*WHAT NEEDS TO BE DONE*: Among the entries below, only the lines starting at the one with "January 2025 (444, 1025)" and ending at the one with "Early Childhood Pedagogy (485, 1808)", both included, are to be printed exactly.

*DATA RECORDS*:
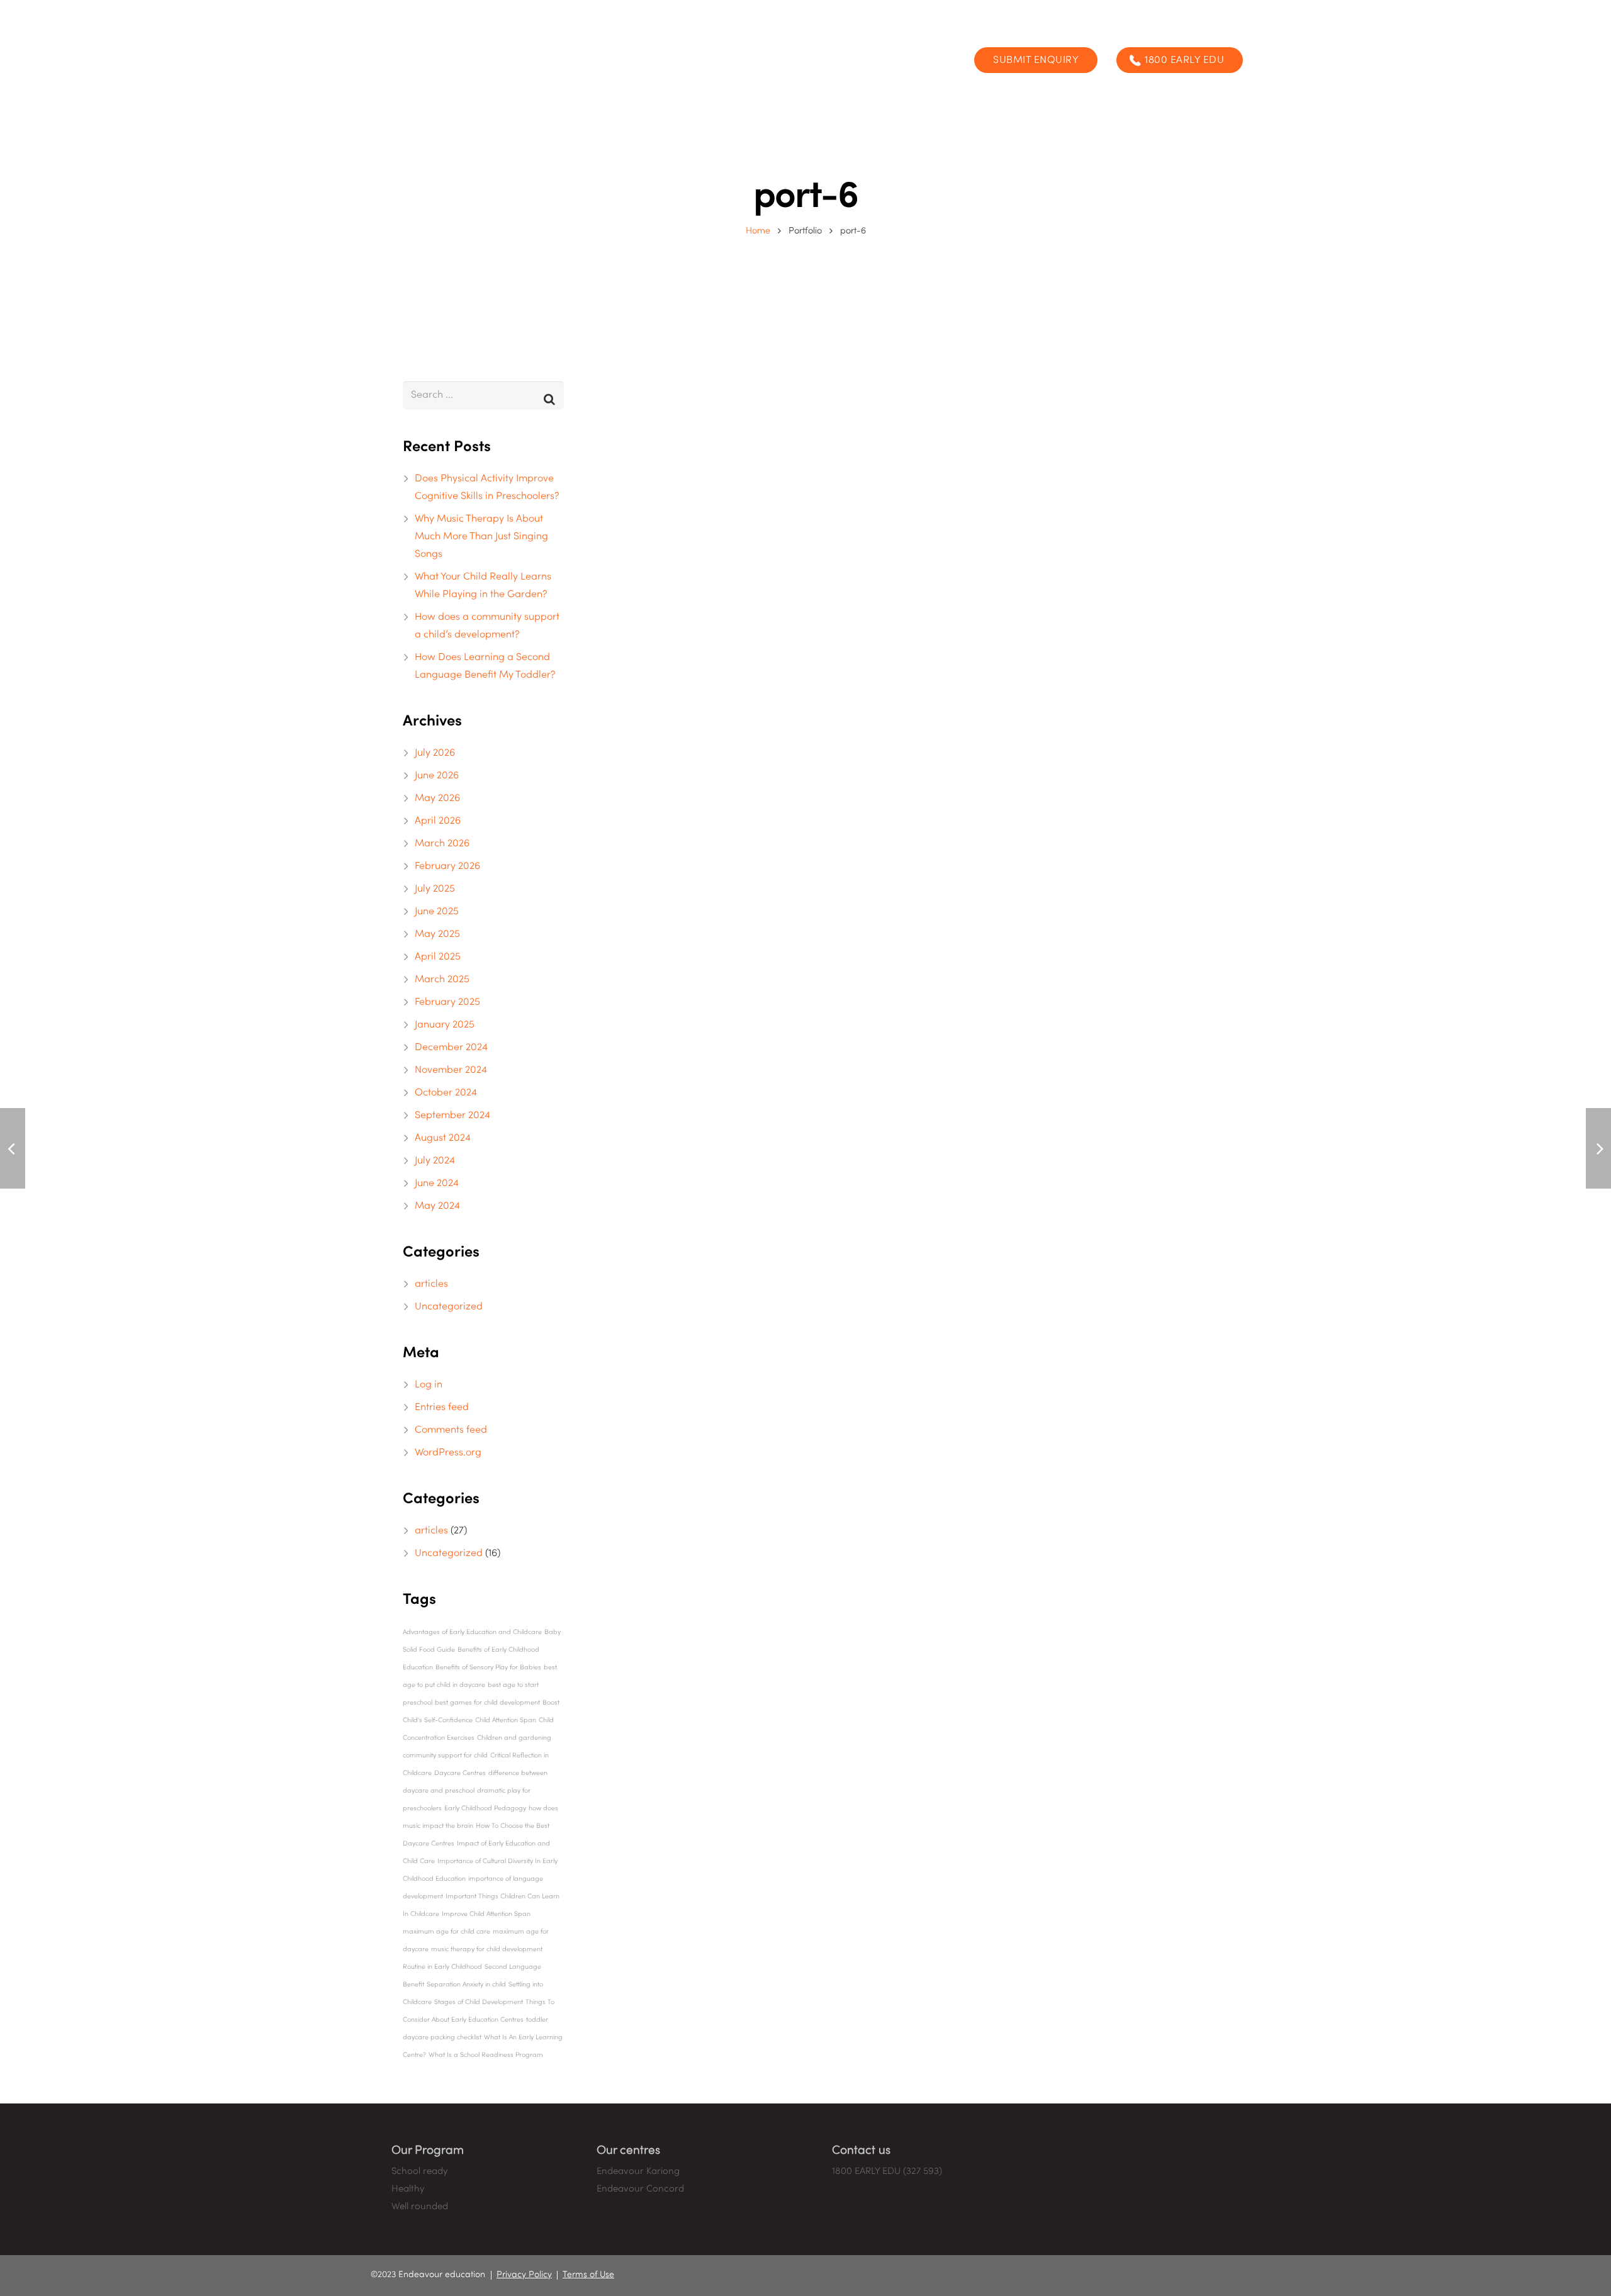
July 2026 (435, 753)
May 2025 (437, 934)
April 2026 (438, 821)
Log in (428, 1385)
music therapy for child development (486, 1949)
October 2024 (446, 1093)
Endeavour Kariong (638, 2171)
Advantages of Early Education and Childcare (472, 1632)
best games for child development (487, 1703)
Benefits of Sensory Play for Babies (488, 1667)
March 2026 (442, 844)
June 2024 (437, 1184)
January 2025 (444, 1025)
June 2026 (437, 776)
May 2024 (437, 1206)
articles (431, 1284)
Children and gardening (514, 1738)
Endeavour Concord (640, 2189)
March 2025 (442, 980)
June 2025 (437, 912)
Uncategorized (449, 1307)
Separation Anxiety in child (466, 1984)
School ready (419, 2171)
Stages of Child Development (478, 2002)
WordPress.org (448, 1453)
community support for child (445, 1755)
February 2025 (447, 1002)
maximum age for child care (446, 1932)
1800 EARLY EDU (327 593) (887, 2171)
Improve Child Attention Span (486, 1914)
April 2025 (438, 957)
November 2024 (451, 1070)
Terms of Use (588, 2275)
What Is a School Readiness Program (486, 2055)
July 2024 (435, 1161)
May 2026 (437, 798)
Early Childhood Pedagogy (485, 1808)
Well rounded (419, 2206)
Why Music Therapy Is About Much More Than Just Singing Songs (481, 536)
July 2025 (435, 889)
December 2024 (451, 1048)
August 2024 (443, 1138)
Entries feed (442, 1408)
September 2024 (452, 1116)
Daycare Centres (460, 1773)
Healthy (407, 2189)
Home (758, 231)
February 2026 (447, 866)
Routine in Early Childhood (442, 1967)
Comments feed (451, 1430)
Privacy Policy (524, 2275)
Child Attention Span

*PROBLEM SOLUTION*:
January 2025 (444, 1025)
June 2026 (437, 776)
May 2024 (437, 1206)
articles (431, 1284)
Children and gardening (514, 1738)
Endeavour Concord (640, 2189)
March 2025 (442, 980)
June 2025 (437, 912)
Uncategorized (449, 1307)
Separation Anxiety in child (466, 1984)
School ready (419, 2171)
Stages of Child Development (478, 2002)
WordPress.org (448, 1453)
community support for child (445, 1755)
February 2025 (447, 1002)
maximum age for child care (446, 1932)
1800 EARLY EDU (327 593) (887, 2171)
Improve Child Attention Span (486, 1914)
April 2025 (438, 957)
November 2024 (451, 1070)
Terms of Use (588, 2275)
What Is a School Readiness Program (486, 2055)
July 2024 (435, 1161)
May 2026 (437, 798)
Early Childhood Pedagogy (485, 1808)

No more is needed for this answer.